By Kikki - Last updated: 火曜日, 10月 18, 2011 - Save & Share - Leave a Comment

[From Ohfunato City-my stricken home town]

– East Japan Great Earthquake & Tsunami Disaster-



In most stricken towns and cities, many school playgrounds and parks have been used as the sites of temporary houses for victim families, so children have no place for their activities.

A farmer in Ohfunato city provided his chestnuts farm for baseball ground. It is prepared for local boys’ baseball team, which is equipped with net fence and lighting supported by foreign contributions. The baseball team could finish second on October 9 at the rookies’ baseball tournament in Tohoku district.

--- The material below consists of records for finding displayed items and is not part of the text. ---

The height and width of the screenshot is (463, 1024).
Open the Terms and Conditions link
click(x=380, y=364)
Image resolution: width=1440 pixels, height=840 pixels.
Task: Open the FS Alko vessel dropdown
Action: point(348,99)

It is a baseball team named ‘Massaki Junior Baseball Sports Club’ under the Japan Junior Sports Club Association (JJSA) organized by 31 children from Massaki Elementary School.

The Japan Junior Sports Clubs Association (JJSA) is the Japan’s largest youth sports group that was founded in 1962 by the Japan Sports Association (JASA). It was organized with the hope of “even just one more youth experiencing the joy of sports” and “an organization in society in which youth can cultivate their hearts, minds, and bodies through sports.” About 210,000 leaders and 880,000 members who love sports are registered in the Japan Junior Sports Club Association.

Although, after the disaster, they restarted training in the end of March, meanwhile construction of temporary houses was begun on their playground, and they were forced to stop training. The manager and other people concerned tried finding other substitute playground in their town but no possible one was found.

Mr. Katsutoshi Suzuki (71) offered his farm to the baseball team. His grandson, Keisuke belongs to the baseball team. Nearly 3,300 square meters of his chestnuts farm was flooded by the tsunami, so he decided providing it to local children. Actually, the playground was ready to use in August because the Agricultural Land Act requires complicated procedures for diversion. At the beginning, no lighting had been equipped, so their training was limited in day time. Contributions were sent from USA and France through local members of Rotary Club. Now they can play baseball even at night.

 ‘Now, we have a nice playground here. We would like to make our team stronger through hard training.’ Mr. Keita Sato (12), the captain of the baseball team, said in smile.